Figure 5
Sensitivity of breast cancer stem cells and bulk tumor volume to therapy is unique between parental HER2+ and transformed resistant cells in vivo.
(A) NOD/SCID mice bearing 40 mm3 BT474 PTEN− LTT xenografts were randomized into treatment groups, 50 mg/kg SF and 10 mg/kg Doc were sufficient to significantly reduce bulk tumor volume within 10 days. Trastuzumab treatment produced no significant reduction in tumor volume for BT474 PTEN− LTT xenografts over the course of the experiment. *p ≤ 0.05. (B) Tumor volume of mice bearing primary BT474 xenografts, 30 doses of SF were required to significantly reduce tumor volume.
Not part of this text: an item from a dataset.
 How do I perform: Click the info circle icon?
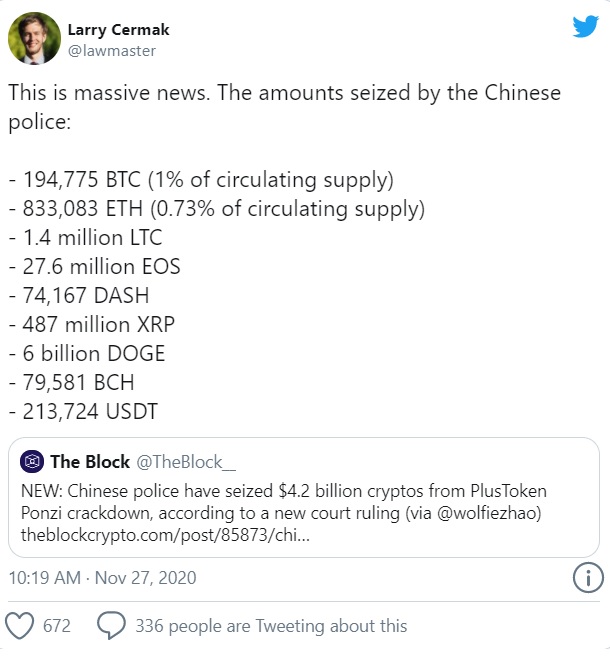tap(587, 577)

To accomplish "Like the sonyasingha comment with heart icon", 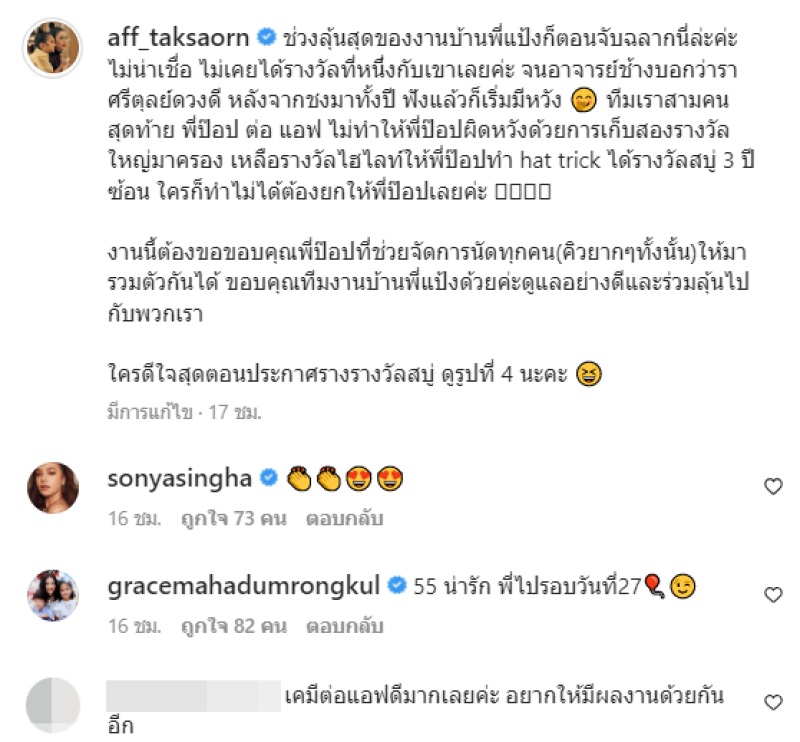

Arrow denotes the beginning of treatment in primary mice. *p ≤ 0.05. (A,B) Tumor volume represented SD of N = 6 mice. (C) Representative H&E staining of primary BT47 and BT474 PTEN− LTT tumors. SF treatment in BT474 PTEN− LTT xenografts generated intratumoral regions of necrosis (red arrows) whereas this was not observed in BT474 xenografts. Primary xenografts were removed, dissociated and serially reimplanted into secondary mice to determine the tumor initiating CSC frequency by extreme limiting dilution analysis of primary (D) BT474 PTEN− LTT and (E) BT474 xenografts. (F) Tumor formation rate of mice injected with 50,000 BT474 PTEN− LTT cells followed 2 days later by daily SF treatment. Control N = 16, 10 mg/kg N = 16, 50 mg/kg N = 12. (F) Average volume of BT474 PTEN− LTT xenografts that formed with adjuvant treatment. Control N = 16, 10 mg/kg N = 9, 50 mg/kg N = 4.